Re: [exim] Bayesian filtering idea

Top Page
Delete this message
Reply to this message
Author: Alun
Date:  
To: Marc Sherman
CC: exim-users
Subject: Re: [exim] Bayesian filtering idea
Marc Sherman (msherman@???) said, in message
    <42383500.2050202@???>:

>
> > Our Bayesian filter could make use of the absence of the header but, of
> > course, if the header's not there, it's not a token that can have a
> > probability assigned to it.
>
> Wouldn't an unmodified bayesian filter still account for that by
> assigning a negative probability to the "Date: " token?


Argh!

You might be right, but I can't see the flaw in my reasoning. This is going
to mess with my mind!

The way I see it, the vast majority of both ham and spam has a Date: header.
So, the probability assigned to "Date:" will be roughly 50%, like other
common words. In which case, it's no real use. In fact, "H:Date" has
probability 0.463 for me (which presumably reflects the fact that the
presence of a Date: header is a slight indicator of ham), and it's pretty
doubtful it takes any part in any calculations at the moment.

In the unmodified Bayesian filter, even if the value assigned to "H:Date"
was high or low enough to actually end up contributing, it clearly can't be
used at all if there's no Date: header in the message. All it can do is
confer legitimacy on any message that has it. It doesn't say anything about
a message that's missing the Date: header.

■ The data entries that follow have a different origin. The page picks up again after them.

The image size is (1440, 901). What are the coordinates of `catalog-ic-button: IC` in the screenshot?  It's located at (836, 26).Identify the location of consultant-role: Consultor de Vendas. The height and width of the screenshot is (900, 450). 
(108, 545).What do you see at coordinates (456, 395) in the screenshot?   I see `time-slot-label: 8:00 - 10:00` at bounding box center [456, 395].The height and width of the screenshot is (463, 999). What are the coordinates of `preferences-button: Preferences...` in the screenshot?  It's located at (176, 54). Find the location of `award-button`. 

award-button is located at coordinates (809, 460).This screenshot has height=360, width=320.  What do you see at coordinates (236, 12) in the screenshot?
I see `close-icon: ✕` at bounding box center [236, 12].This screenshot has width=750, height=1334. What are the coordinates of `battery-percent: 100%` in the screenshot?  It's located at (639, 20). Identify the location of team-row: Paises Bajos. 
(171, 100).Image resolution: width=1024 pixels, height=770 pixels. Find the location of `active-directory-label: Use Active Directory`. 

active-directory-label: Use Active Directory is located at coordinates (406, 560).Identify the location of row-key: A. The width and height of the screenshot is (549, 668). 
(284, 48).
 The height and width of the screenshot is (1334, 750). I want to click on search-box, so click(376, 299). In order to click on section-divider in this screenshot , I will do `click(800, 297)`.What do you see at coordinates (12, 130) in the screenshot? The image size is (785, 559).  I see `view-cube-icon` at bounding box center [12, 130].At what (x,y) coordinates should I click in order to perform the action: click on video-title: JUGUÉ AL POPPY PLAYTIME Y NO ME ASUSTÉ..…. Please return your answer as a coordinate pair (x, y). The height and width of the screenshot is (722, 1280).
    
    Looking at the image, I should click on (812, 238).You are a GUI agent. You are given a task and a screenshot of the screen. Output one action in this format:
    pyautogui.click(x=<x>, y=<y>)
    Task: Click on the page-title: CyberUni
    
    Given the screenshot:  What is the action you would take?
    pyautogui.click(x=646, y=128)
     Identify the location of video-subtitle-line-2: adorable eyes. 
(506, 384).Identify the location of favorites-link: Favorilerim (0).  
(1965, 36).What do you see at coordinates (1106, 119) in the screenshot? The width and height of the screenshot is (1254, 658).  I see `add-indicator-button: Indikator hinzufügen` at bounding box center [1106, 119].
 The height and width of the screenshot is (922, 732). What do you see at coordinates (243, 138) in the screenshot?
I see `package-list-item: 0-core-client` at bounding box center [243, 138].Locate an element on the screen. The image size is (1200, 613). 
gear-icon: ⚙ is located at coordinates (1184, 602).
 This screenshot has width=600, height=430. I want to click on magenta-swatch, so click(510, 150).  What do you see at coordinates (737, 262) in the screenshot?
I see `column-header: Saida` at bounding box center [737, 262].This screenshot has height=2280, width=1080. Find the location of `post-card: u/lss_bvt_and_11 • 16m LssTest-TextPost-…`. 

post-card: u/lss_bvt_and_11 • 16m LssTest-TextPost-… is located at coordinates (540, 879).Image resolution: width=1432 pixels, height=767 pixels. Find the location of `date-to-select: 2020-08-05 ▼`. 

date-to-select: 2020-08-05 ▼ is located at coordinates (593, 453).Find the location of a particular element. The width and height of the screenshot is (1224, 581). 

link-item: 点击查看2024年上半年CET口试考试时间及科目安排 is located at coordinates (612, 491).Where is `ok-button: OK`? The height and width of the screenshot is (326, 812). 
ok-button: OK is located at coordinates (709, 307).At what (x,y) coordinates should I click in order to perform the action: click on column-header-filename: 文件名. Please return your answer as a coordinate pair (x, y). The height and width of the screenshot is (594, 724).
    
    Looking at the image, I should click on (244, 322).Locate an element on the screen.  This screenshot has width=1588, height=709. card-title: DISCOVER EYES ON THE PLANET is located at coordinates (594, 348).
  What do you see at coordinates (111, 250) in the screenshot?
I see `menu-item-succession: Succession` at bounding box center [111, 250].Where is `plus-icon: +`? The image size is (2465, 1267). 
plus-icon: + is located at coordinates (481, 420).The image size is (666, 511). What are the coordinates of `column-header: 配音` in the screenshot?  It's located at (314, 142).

If my assumption (i.e. mails without a Date: header are mainly spam) is
right, then the token "M:Date" will be assigned a much higher probability
(i.e. Given that "Date:" is missing, what's the probability that the message
is spam?) and will actually start to be useful. This seems to be born out by
the fact that "M:Date" has probability 0.8 with me at the moment.

Where am I going wrong?!

Cheers,
Alun.

-- 
Alun Jones                       auj@???
Systems Support,                 (01970) 62 2494
Information Services,
University of Wales, Aberystwyth